I Also Run-Up a Gigantic Electric Bill

10.09.1999
External
Chelouche Gallery
The representation of objects – objects that are representation. They are representations of physical and mental processes, which help him to define his status as a young artist. Uri’s belonging to a family of artists – most of whom have already been recognized as part of the Israeli canon – make his strife to mature as ‘a young artist’ a rebellion and a triumph.
Uri Gershuni, 'Untitled', 1998, color print, 100x80 cm

Uri Gershuni | I Also Run-Up a Gigantic Electric Bill

Solo exhibition

 

I first met Uri through his works, at the graduates exhibition of the department of photography at ‘Bezalel’ academy of art. I met him again a the exhibition t ‘Ho mama’ where his photograph “Mother turtle” was shawn; a photograph of a spacious arid desert, where the female turtle does not occupy the (empty) center, but drags herself along its margins. The photograph echoed the works of Uri’s mother, Bianca Eshel Gershuni. The dialogue between Uri and his mother through an artistic creation fascinated me.

DATA SUPPLIED

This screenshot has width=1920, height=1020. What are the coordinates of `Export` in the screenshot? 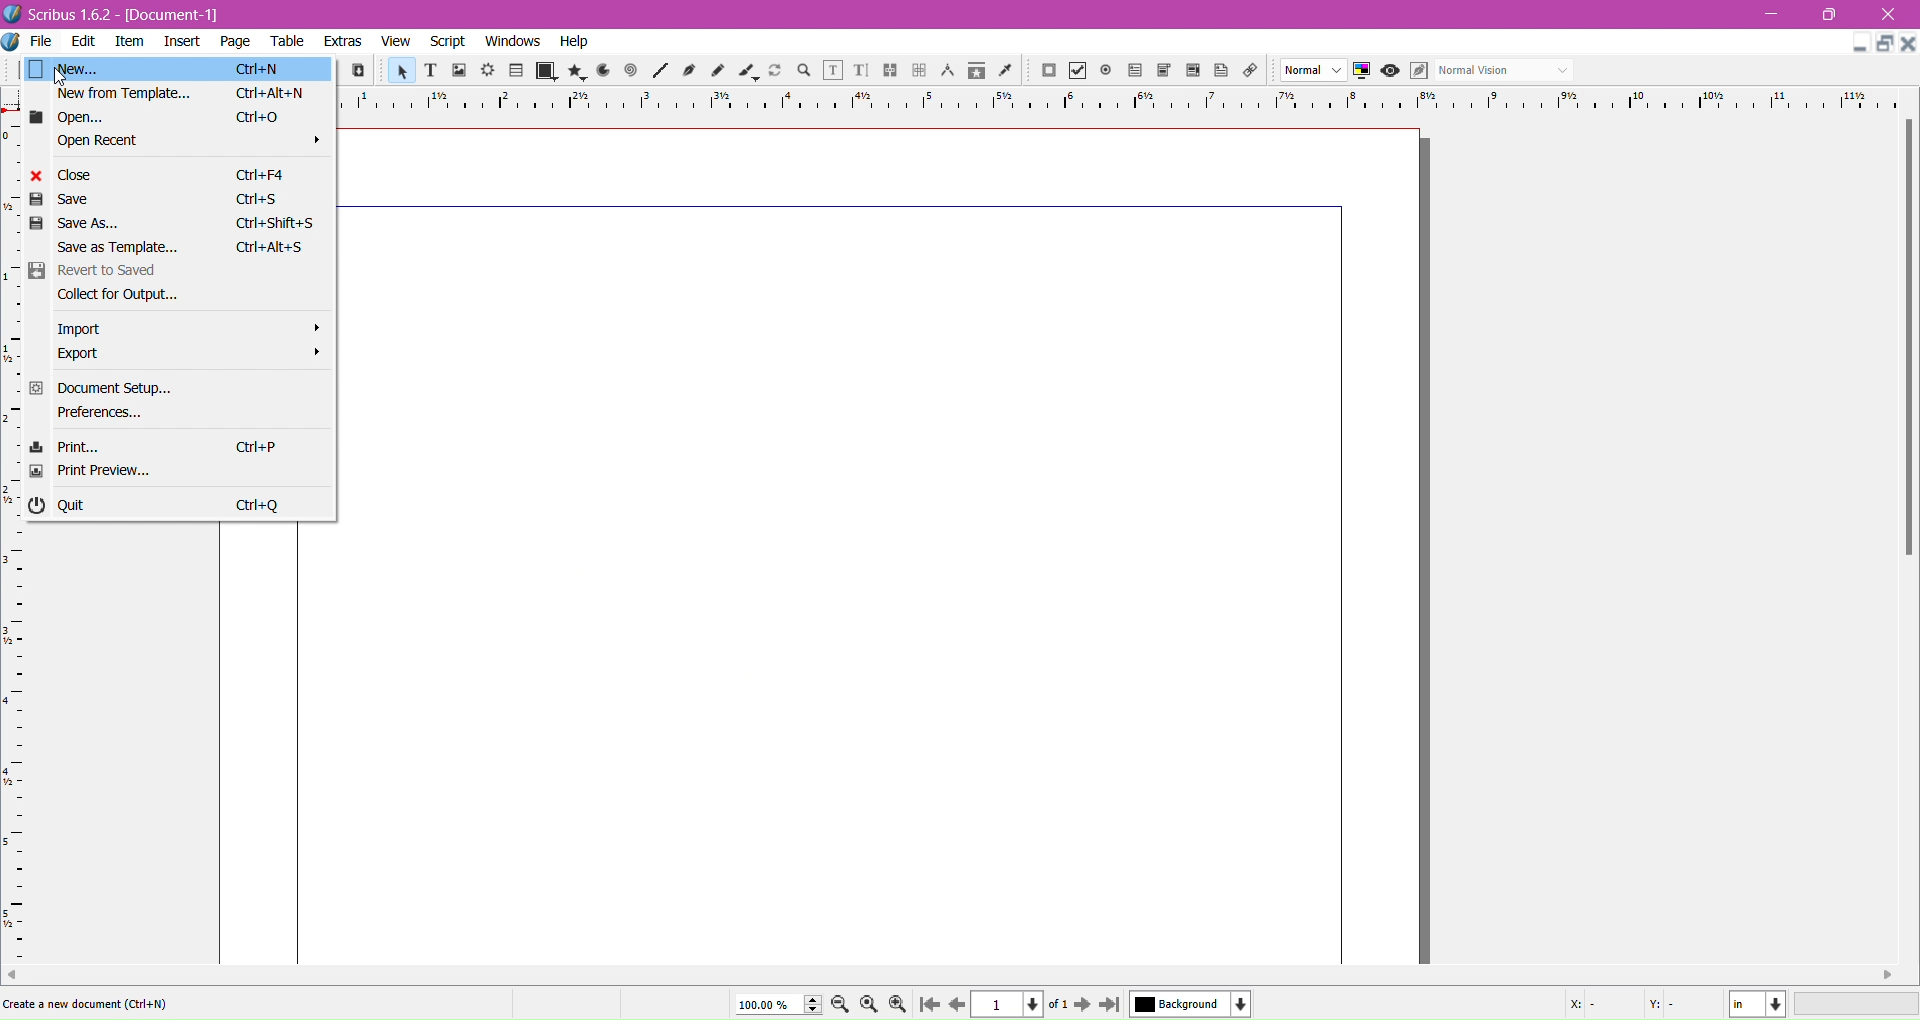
==
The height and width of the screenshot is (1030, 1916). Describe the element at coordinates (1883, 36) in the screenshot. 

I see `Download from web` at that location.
==
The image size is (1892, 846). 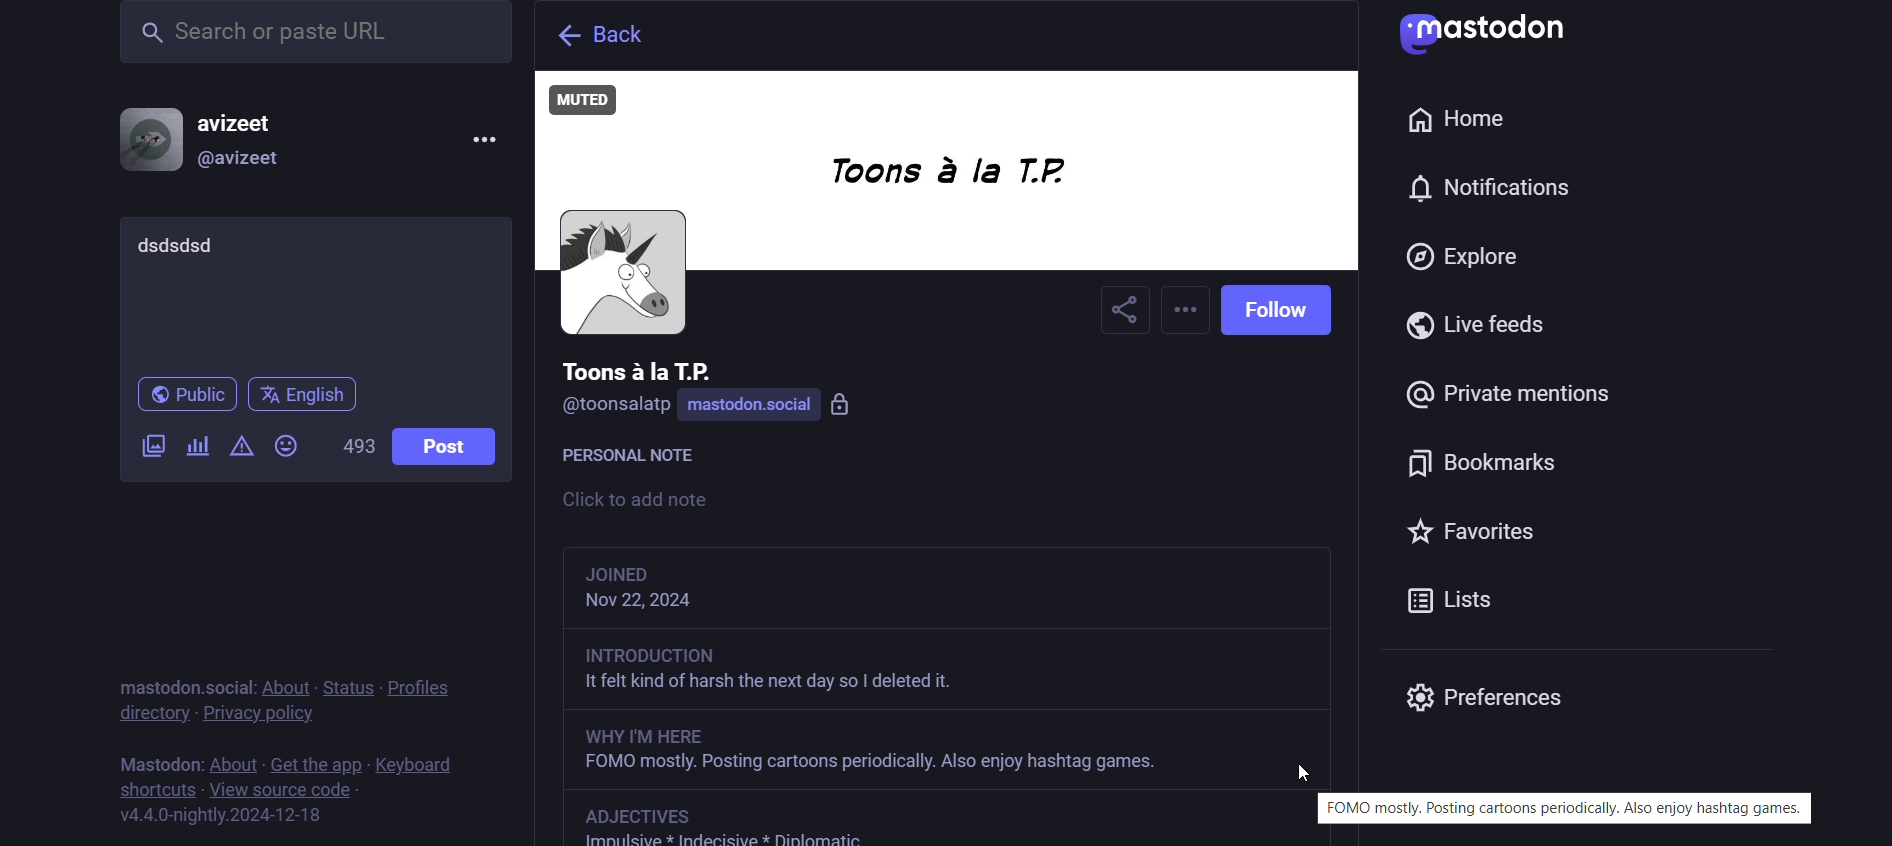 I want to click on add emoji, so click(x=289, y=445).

REQUESTS
[1] Please list each piece of information that the caption for the work titled 'Untitled' gives in the exhibition page.
[2] Answer these questions from the exhibition page:
(a) Which gallery is named on the exhibition page?
(b) At what event did the writer first meet Uri through his works?
(c) In the photograph "Mother turtle," where does the female turtle drag herself?

WRITTEN ANSWERS
[1]
- Uri Gershuni
- 'Untitled'
- 1998
- color print
- 100x80 cm

[2]
(a) Chelouche Gallery
(b) At the graduates exhibition of the department of photography at 'Bezalel' academy of art
(c) Along the margins of the desert